Summary: Dualie Has Its Benefits, And Not
An abstract analysis looks like this: more is not less - but it is not always better. Anyone who wants one of the boards that we tested for switching over to two CPUs later should save their money instead. Even the argument that dual boards can create a powerful graphics or CAD workstation is not very convincing.
In the end, even professional CAD/CAE/CAM applications do not permanently access two CPUs. The reason is that multiprocessor support is a far cry from consistent, balanced utilization of both CPUs. And that brings us once again to the beginning of our discussion.
For AMD, the MPX chipset is one more advance into the professional marketplace, a feat that is anything but simple. In the end user sector, a dual board for AMD Athlon is only going to be attractive to enthusiasts and people who work with animation and rendering programs. In fact, anyone who regularly runs several applications in Windows 2000 or XP at the same time may also benefit from two processors.
Looking back on the history of the past five years, we see that Intel tried to establish its dual platforms on the market with Pentium II/III - but without a huge amount of success. For AMD, this second Dual CPU platform is more of a niche within the niche, but nothing more.

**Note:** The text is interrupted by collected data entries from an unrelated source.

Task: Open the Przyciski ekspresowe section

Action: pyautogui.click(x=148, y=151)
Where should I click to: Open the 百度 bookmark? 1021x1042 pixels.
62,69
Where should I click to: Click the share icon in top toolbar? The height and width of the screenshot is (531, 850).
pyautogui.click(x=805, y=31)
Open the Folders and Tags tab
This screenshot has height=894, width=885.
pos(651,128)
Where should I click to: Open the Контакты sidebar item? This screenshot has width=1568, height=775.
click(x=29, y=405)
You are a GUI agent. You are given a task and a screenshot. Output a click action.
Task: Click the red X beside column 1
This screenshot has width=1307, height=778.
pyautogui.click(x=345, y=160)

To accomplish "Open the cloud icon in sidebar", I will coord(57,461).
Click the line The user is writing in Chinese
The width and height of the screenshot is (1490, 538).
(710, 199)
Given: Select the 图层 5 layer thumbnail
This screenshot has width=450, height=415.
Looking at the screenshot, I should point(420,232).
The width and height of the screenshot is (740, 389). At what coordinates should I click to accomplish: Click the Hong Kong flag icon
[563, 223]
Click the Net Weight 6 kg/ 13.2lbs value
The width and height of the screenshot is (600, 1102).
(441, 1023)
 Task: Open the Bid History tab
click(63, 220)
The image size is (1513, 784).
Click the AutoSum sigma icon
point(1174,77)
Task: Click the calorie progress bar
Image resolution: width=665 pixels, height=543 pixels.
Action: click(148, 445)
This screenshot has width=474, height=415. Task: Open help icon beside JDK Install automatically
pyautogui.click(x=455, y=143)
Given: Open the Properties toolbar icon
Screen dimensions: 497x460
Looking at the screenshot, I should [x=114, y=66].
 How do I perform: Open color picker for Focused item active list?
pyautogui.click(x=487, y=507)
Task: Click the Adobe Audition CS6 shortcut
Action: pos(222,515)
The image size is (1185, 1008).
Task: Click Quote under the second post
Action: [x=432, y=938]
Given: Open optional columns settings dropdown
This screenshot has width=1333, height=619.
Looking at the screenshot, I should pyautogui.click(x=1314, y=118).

Software support is a sore point in dual CPU operation. Very few applications work perfectly with two processors. What good is the best dual platform if the software isn't there to take full advantage of it? Lightwave from Newtek offers a convincing example of this: on average, a single Pentium 4 is just as fast in this application as a dual Athlon system. The reason is that Intel has had the software optimized for the Pentium 4. So, if you want to take a leap into the dualie world, give it a try, but be aware of the limitations and software issues involved. If you are already a committed dualie then, you'll no doubt welcome AMD's new developments in this segment of the marketplace because, you can never have enough performance.